The C&O desk is one of six desks ever used in the Oval Office by a sitting President of the United States. The C&O Desk was used in the executive office by only George H. W. Bush, making it one of two Oval Office desks to be used by only one president there. (The other one is the Johnson desk.) Prior to its use in the Oval Office by Bush, the desk had been in use elsewhere in the White House. It is the shortest-serving Oval Office desk to date, having been used for one four-year term.

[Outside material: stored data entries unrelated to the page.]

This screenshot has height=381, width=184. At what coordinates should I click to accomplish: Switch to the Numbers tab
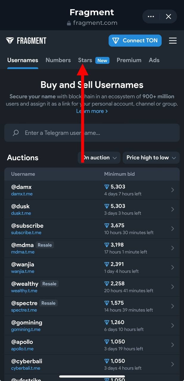click(58, 60)

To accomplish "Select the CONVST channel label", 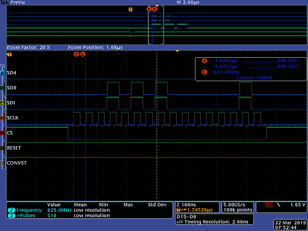I will (17, 163).
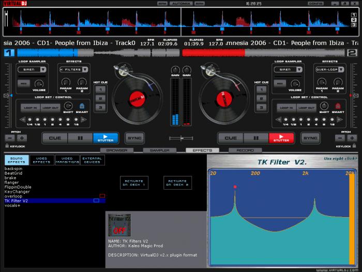Switch to the Browser tab
Screen dimensions: 362x272
pos(117,150)
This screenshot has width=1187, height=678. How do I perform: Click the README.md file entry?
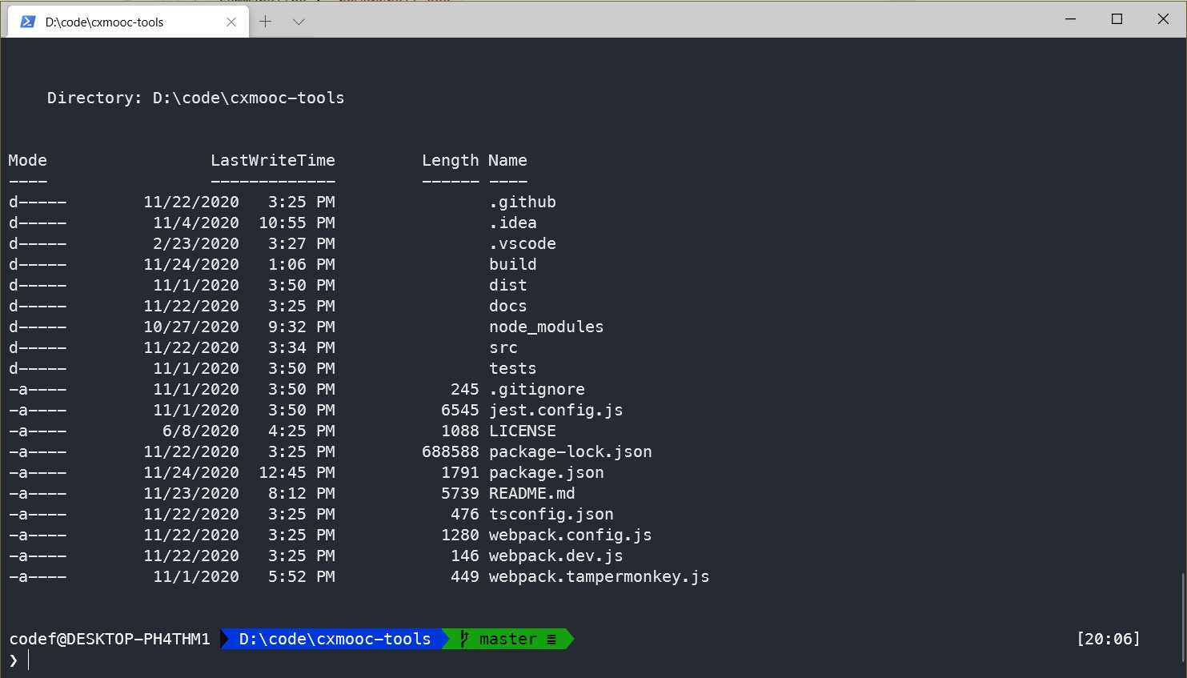[x=531, y=493]
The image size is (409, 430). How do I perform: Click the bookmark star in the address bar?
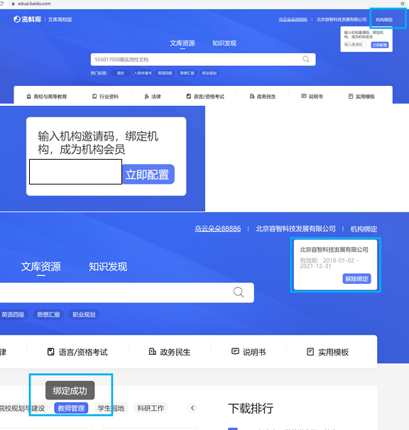[x=403, y=4]
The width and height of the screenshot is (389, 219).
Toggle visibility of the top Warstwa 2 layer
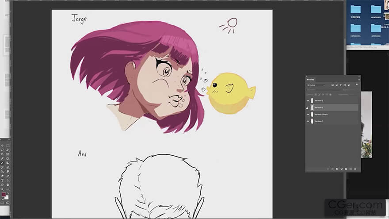[x=308, y=100]
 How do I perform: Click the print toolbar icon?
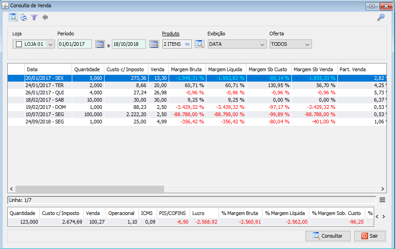23,18
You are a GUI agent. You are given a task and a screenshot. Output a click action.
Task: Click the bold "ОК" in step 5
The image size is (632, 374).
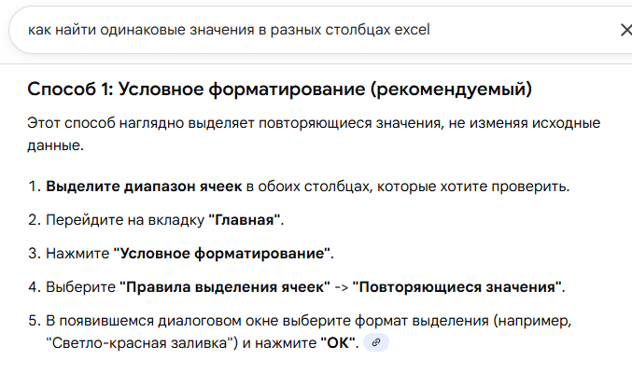[338, 343]

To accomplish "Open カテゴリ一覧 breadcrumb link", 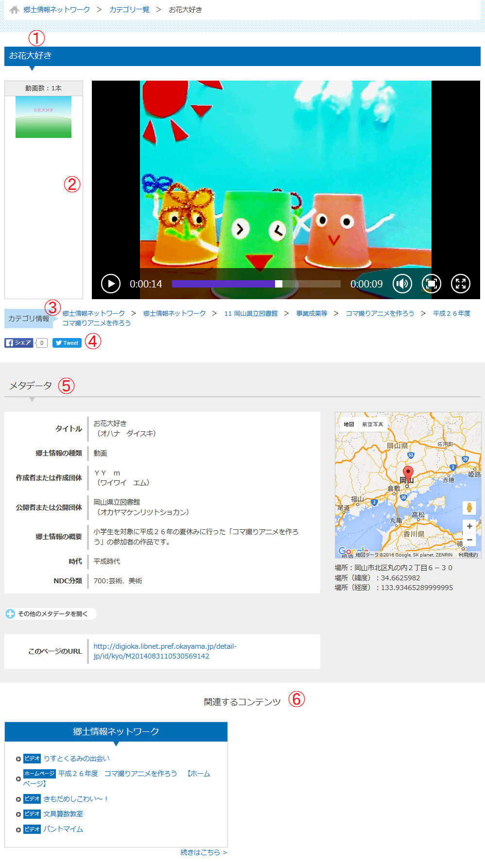I will (x=129, y=10).
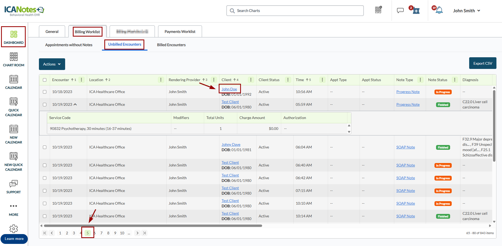Screen dimensions: 502x246
Task: Open the Calendar from sidebar
Action: point(14,82)
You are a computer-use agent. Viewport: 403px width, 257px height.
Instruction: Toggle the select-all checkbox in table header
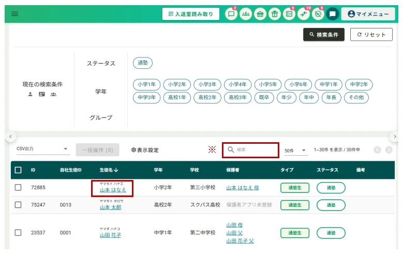(x=18, y=170)
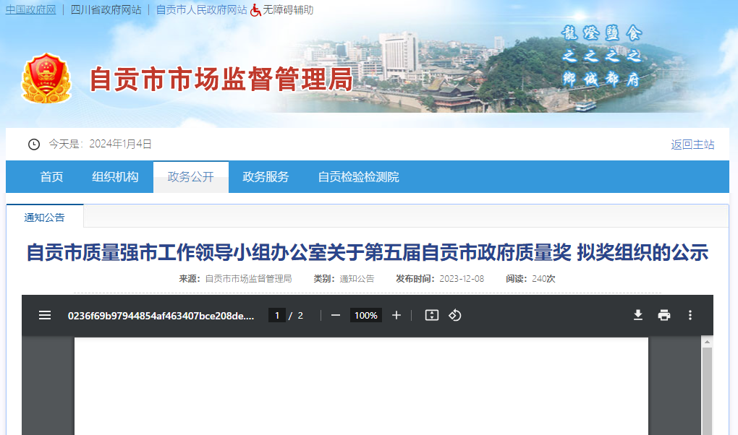Activate the fit-to-page view icon
738x435 pixels.
[431, 315]
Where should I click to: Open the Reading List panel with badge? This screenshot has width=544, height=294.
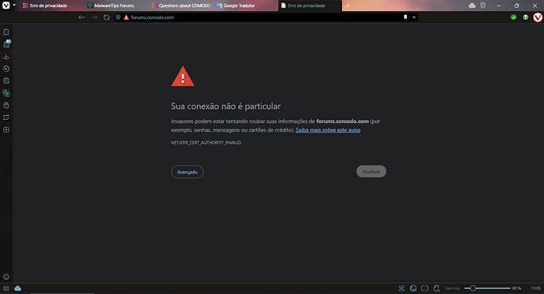pos(6,44)

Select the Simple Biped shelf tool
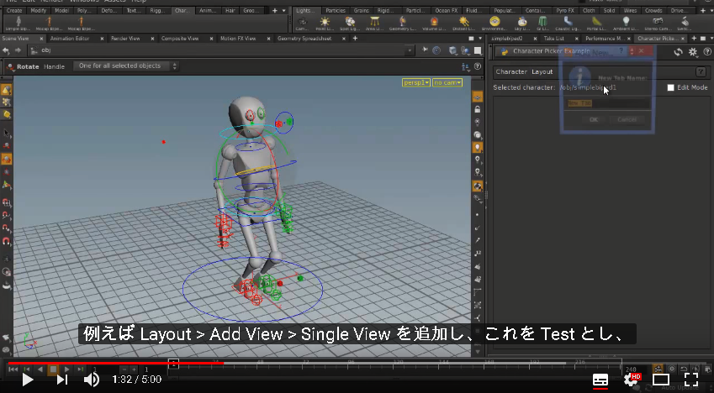pos(19,23)
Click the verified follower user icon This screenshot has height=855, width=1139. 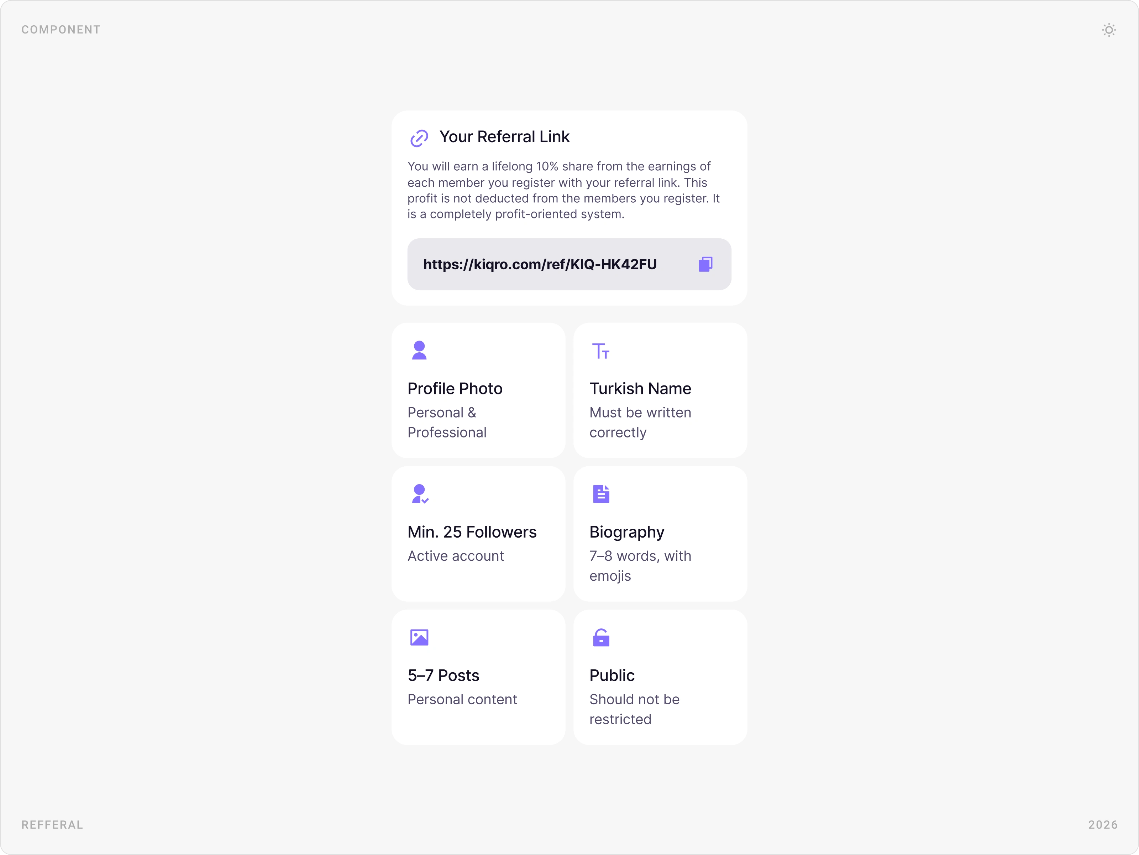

Built around 1920, the C&O desk is one of four desks built for the owners of the Chesapeake and Ohio Railway (C&O) by Rorimer-Brooks. Following a series of railway mergers, Clement Conger convinced Hays T. Watkins of the Chessie System to loan the desk to the Diplomatic Reception Rooms at the United States Department of State at some point between 1969 and 1974. Conger later became White House Curator and in March 1975 had the desk moved to the Oval Office Study. It was used in this room by Presidents Gerald Ford, Jimmy Carter, and Ronald Reagan. George H. W. Bush first had it moved to the Vice President's office in the White House, then the White House Residence, and finally the Oval Office. The C&O desk was donated by Chessie System's successor CSX Corporation to the White House in 1987. It is now a part of the White House collection.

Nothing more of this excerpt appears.